*EXERCISE DIRECTIONS*:
Return every one of the following records exactly as it appears, line for line.
§
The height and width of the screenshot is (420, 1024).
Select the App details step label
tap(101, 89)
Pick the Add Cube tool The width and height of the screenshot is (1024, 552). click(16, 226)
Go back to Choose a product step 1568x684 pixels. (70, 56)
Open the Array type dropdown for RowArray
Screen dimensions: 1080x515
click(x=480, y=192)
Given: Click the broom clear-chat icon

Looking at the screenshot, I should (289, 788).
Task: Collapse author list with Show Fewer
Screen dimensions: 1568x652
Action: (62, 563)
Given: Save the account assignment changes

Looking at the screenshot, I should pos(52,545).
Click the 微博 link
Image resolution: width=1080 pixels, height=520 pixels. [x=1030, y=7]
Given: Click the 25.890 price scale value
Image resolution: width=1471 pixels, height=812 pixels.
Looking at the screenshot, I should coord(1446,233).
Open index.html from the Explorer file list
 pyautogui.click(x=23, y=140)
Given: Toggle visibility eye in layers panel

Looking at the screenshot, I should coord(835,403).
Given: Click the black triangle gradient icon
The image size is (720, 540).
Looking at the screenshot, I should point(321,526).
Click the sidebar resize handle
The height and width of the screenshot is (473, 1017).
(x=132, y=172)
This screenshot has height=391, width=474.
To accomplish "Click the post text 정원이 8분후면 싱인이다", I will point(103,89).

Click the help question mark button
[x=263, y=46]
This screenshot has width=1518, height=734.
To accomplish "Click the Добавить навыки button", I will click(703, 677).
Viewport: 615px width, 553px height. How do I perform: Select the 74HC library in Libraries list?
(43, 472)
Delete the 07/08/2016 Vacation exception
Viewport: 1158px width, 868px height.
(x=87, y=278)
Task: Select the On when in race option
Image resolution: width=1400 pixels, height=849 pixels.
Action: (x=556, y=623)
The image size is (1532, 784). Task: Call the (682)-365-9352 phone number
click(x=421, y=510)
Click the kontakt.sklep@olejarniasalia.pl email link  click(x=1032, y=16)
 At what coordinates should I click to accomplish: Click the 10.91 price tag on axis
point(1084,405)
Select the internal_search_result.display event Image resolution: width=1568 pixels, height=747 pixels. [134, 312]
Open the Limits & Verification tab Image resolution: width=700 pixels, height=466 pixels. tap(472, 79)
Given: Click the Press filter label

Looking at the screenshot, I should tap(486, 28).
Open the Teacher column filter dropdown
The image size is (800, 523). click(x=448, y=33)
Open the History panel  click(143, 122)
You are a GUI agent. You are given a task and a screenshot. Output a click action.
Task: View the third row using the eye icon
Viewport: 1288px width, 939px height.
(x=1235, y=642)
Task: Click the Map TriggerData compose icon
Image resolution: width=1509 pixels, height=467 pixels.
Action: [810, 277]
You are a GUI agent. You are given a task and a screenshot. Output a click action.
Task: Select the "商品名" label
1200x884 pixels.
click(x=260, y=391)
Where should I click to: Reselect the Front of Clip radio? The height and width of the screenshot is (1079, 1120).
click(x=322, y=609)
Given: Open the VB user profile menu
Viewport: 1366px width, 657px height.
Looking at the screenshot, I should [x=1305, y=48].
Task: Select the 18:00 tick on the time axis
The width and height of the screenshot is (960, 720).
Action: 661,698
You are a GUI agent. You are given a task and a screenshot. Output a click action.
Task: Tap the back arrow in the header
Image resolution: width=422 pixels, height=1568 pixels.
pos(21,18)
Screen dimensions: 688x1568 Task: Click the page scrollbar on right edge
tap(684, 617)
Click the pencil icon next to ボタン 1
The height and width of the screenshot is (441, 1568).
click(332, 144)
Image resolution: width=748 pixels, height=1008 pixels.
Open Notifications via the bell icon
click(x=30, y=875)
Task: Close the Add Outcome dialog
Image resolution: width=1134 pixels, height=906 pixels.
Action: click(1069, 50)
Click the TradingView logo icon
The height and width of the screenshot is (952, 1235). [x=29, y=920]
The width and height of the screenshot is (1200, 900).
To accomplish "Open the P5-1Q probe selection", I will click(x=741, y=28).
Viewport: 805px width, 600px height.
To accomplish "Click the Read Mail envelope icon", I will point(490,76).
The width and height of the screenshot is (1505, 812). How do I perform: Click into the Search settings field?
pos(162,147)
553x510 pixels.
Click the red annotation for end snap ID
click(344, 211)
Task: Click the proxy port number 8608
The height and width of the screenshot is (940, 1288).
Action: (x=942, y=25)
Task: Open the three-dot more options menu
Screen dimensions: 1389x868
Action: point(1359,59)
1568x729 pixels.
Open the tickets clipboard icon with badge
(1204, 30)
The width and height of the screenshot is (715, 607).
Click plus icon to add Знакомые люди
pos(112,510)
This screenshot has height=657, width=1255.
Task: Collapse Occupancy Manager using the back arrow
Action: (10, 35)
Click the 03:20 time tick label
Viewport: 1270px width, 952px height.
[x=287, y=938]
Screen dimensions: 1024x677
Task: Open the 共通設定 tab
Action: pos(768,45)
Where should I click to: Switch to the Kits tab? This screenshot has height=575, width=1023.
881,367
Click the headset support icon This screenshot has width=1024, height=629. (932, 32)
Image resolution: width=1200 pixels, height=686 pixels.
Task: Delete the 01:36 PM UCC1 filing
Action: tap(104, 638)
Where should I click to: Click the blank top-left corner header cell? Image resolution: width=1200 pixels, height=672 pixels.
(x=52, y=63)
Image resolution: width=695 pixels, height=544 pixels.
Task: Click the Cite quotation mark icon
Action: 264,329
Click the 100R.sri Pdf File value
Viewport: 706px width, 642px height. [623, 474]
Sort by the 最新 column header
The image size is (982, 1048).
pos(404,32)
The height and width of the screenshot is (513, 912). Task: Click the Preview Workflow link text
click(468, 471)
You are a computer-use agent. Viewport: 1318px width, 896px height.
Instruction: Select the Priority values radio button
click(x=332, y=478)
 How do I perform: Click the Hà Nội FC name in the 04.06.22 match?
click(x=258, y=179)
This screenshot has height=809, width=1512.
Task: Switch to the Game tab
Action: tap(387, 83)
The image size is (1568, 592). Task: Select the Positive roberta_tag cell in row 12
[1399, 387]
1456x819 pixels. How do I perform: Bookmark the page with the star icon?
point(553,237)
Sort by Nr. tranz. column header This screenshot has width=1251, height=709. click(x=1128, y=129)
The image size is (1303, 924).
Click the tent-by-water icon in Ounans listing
§
*FINAL RESULT*:
The height and width of the screenshot is (420, 1024).
Select the App details step label
tap(101, 89)
Pick the Add Cube tool The width and height of the screenshot is (1024, 552). click(16, 226)
Go back to Choose a product step 1568x684 pixels. (70, 56)
Open the Array type dropdown for RowArray
Screen dimensions: 1080x515
click(x=480, y=192)
Given: Click the broom clear-chat icon

Looking at the screenshot, I should (289, 788).
Task: Collapse author list with Show Fewer
Screen dimensions: 1568x652
Action: (62, 563)
Given: Save the account assignment changes

Looking at the screenshot, I should pos(52,545).
Click the 微博 link
Image resolution: width=1080 pixels, height=520 pixels. [x=1030, y=7]
Given: Click the 25.890 price scale value
Image resolution: width=1471 pixels, height=812 pixels.
Looking at the screenshot, I should coord(1446,233).
Open index.html from the Explorer file list
 pyautogui.click(x=23, y=140)
Given: Toggle visibility eye in layers panel

Looking at the screenshot, I should coord(835,403).
Given: Click the black triangle gradient icon
The image size is (720, 540).
Looking at the screenshot, I should point(321,526).
Click the sidebar resize handle
The height and width of the screenshot is (473, 1017).
(x=132, y=172)
This screenshot has height=391, width=474.
To accomplish "Click the post text 정원이 8분후면 싱인이다", I will point(103,89).

Click the help question mark button
[x=263, y=46]
This screenshot has width=1518, height=734.
To accomplish "Click the Добавить навыки button", I will click(703, 677).
Viewport: 615px width, 553px height. How do I perform: Select the 74HC library in Libraries list?
(43, 472)
Delete the 07/08/2016 Vacation exception
Viewport: 1158px width, 868px height.
(x=87, y=278)
Task: Select the On when in race option
Image resolution: width=1400 pixels, height=849 pixels.
Action: (x=556, y=623)
The image size is (1532, 784). Task: Call the (682)-365-9352 phone number
click(x=421, y=510)
Click the kontakt.sklep@olejarniasalia.pl email link  click(x=1032, y=16)
 At what coordinates should I click to accomplish: Click the 10.91 price tag on axis
point(1084,405)
Select the internal_search_result.display event Image resolution: width=1568 pixels, height=747 pixels. [134, 312]
Open the Limits & Verification tab Image resolution: width=700 pixels, height=466 pixels. tap(472, 79)
Given: Click the Press filter label

Looking at the screenshot, I should tap(486, 28).
Open the Teacher column filter dropdown
The image size is (800, 523). click(x=448, y=33)
Open the History panel  click(143, 122)
You are a GUI agent. You are given a task and a screenshot. Output a click action.
Task: View the third row using the eye icon
Viewport: 1288px width, 939px height.
(x=1235, y=642)
Task: Click the Map TriggerData compose icon
Image resolution: width=1509 pixels, height=467 pixels.
Action: [810, 277]
You are a GUI agent. You are given a task and a screenshot. Output a click action.
Task: Select the "商品名" label
1200x884 pixels.
click(x=260, y=391)
Where should I click to: Reselect the Front of Clip radio? The height and width of the screenshot is (1079, 1120).
click(x=322, y=609)
Given: Open the VB user profile menu
Viewport: 1366px width, 657px height.
Looking at the screenshot, I should [x=1305, y=48].
Task: Select the 18:00 tick on the time axis
The width and height of the screenshot is (960, 720).
Action: 661,698
You are a GUI agent. You are given a task and a screenshot. Output a click action.
Task: Tap the back arrow in the header
Image resolution: width=422 pixels, height=1568 pixels.
pos(21,18)
Screen dimensions: 688x1568 Task: Click the page scrollbar on right edge
tap(684, 617)
Click the pencil icon next to ボタン 1
The height and width of the screenshot is (441, 1568).
click(332, 144)
Image resolution: width=748 pixels, height=1008 pixels.
Open Notifications via the bell icon
click(x=30, y=875)
Task: Close the Add Outcome dialog
Image resolution: width=1134 pixels, height=906 pixels.
Action: click(1069, 50)
Click the TradingView logo icon
The height and width of the screenshot is (952, 1235). [x=29, y=920]
The width and height of the screenshot is (1200, 900).
To accomplish "Open the P5-1Q probe selection", I will click(x=741, y=28).
Viewport: 805px width, 600px height.
To accomplish "Click the Read Mail envelope icon", I will point(490,76).
The width and height of the screenshot is (1505, 812). How do I perform: Click into the Search settings field?
pos(162,147)
553x510 pixels.
Click the red annotation for end snap ID
click(344, 211)
Task: Click the proxy port number 8608
The height and width of the screenshot is (940, 1288).
Action: (x=942, y=25)
Task: Open the three-dot more options menu
Screen dimensions: 1389x868
Action: point(1359,59)
1568x729 pixels.
Open the tickets clipboard icon with badge
(1204, 30)
The width and height of the screenshot is (715, 607).
Click plus icon to add Знакомые люди
pos(112,510)
This screenshot has height=657, width=1255.
Task: Collapse Occupancy Manager using the back arrow
Action: (10, 35)
Click the 03:20 time tick label
Viewport: 1270px width, 952px height.
[x=287, y=938]
Screen dimensions: 1024x677
Task: Open the 共通設定 tab
Action: pos(768,45)
Where should I click to: Switch to the Kits tab? This screenshot has height=575, width=1023.
881,367
Click the headset support icon This screenshot has width=1024, height=629. (932, 32)
Image resolution: width=1200 pixels, height=686 pixels.
Task: Delete the 01:36 PM UCC1 filing
Action: tap(104, 638)
Where should I click to: Click the blank top-left corner header cell? Image resolution: width=1200 pixels, height=672 pixels.
(x=52, y=63)
Image resolution: width=695 pixels, height=544 pixels.
Task: Click the Cite quotation mark icon
Action: 264,329
Click the 100R.sri Pdf File value
Viewport: 706px width, 642px height. [623, 474]
Sort by the 最新 column header
The image size is (982, 1048).
pos(404,32)
The height and width of the screenshot is (513, 912). Task: Click the Preview Workflow link text
click(468, 471)
You are a computer-use agent. Viewport: 1318px width, 896px height.
Instruction: Select the Priority values radio button
click(x=332, y=478)
 How do I perform: Click the Hà Nội FC name in the 04.06.22 match?
click(x=258, y=179)
This screenshot has height=809, width=1512.
Task: Switch to the Game tab
Action: tap(387, 83)
The image size is (1568, 592). Task: Select the Positive roberta_tag cell in row 12
[1399, 387]
1456x819 pixels. How do I perform: Bookmark the page with the star icon?
point(553,237)
Sort by Nr. tranz. column header This screenshot has width=1251, height=709. click(x=1128, y=129)
The image size is (1303, 924).
Click the tent-by-water icon in Ounans listing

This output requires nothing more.